Still assistant to Britten, Imogen Holst had moved to Aldeburgh, where Strode performed regularly. Strode assisted Holst through the 1950s, and moved to Aldeburgh in 1956. Her work increasingly involved duties for Britten, conducting research and helping with musical scores. Strode became a part-time assistant to the Aldeburgh Festival and in 1964, when Holst moved to focus on her own work, began working full time for Britten.

Among Strode's main roles were preparing fair copies of Britten's scores and editing his music for publication. One of her earliest tasks was cataloguing his childhood music. She also page-turned for Britten when he played piano, and worked in whatever capacity was required of her during the Aldeburgh Festival. Known for her attention to detail, exacting standards, and extensive knowledge of Britten's works, Strode remained his music assistant until Britten's death in 1976. Through her work during this period, The Times described Strode as having "midwifed the music of his Indian summer".

In 1966, Strode took on her own assistant, composer David Matthews. Matthews remained Strode's part-time assistant until 1969. In 1971, David Matthews' younger brother Colin, also a composer, was hired to assist Strode. This partly freed her to focus, from 1973, on the establishment of the Britten–Pears Library, whose policies and procedures she led the creation of. Colin Matthews later wrote Rosamund's Fanfare and Rosamund's Waltz, that were performed for Strode's 80th birthday on Britten's piano.

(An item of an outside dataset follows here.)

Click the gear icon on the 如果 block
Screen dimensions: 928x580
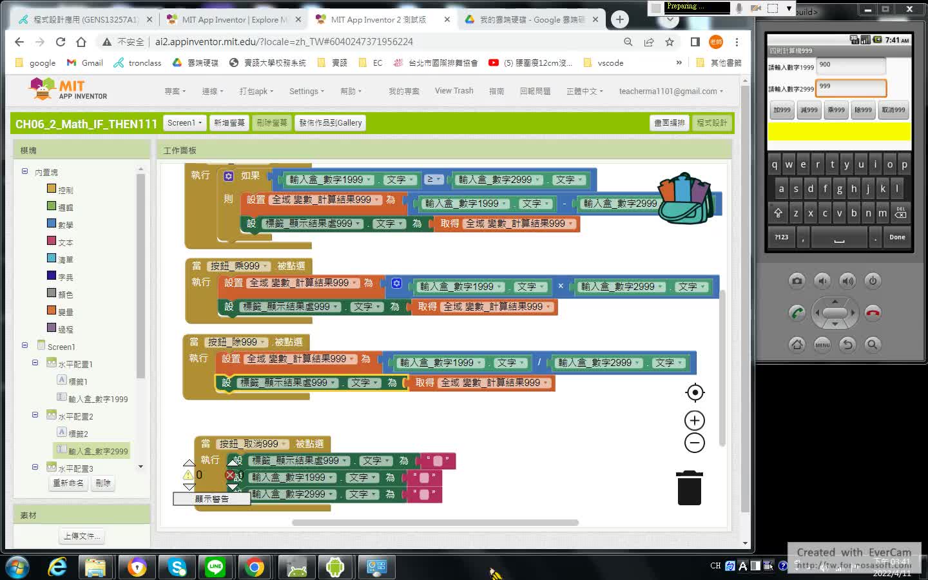229,176
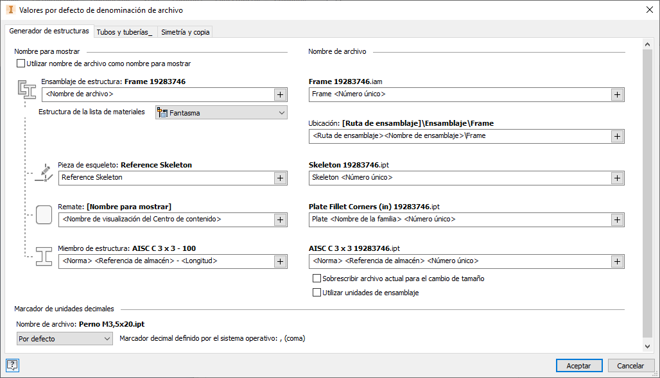Check Sobrescribir archivo actual para el cambio de tamaño

(x=317, y=279)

Following Britten's death, Strode became keeper of manuscripts at the Britten-Pears library, and was the Britten-Pears Foundation's founding archivist. She retired in 1992.

Strode wrote a number of essays on Britten's work, including an account of Britten's composition of Death in Venice for Donald Mitchell's book about the opera. She was joint author of Imogen Holst: A Life in Music (2007)–a landmark study of her close friend and mentor.

Strode chaired the Holst Foundation for many years. In 2004, she unveiled an English Heritage Blue Plaque for Gustav Holst at St Paul's Girls' School in West London.

== Death and legacy ==
Rosamund Strode died aged 82 on 25 March 2010.

In an obituary for The Guardian, Colin Matthews wrote:Fiercely protective of Britten's privacy, she was self-effacing and modest about her own achievements, which were considerable... She inherited from Imogen Holst a mission to explain, and her legacy will continue to be found in the writings and memories of the many musicians and scholars who came to learn at her feet. Christopher M. Scheer has argued that "understanding these individuals [Britten's amanuenses] and their place in the culture surrounding Britten illuminates how much they enabled his creative life," as well as "the extent to which they shaped, and continue to influence, our understanding of his life and music". The Sydney Morning Herald wrote that Strode "did as much as anyone to keep [Britten's] star shining brightly at Aldeburgh".

A sketch of Strode by Milein Cosman is held at the Red House, Aldeburgh, where she worked.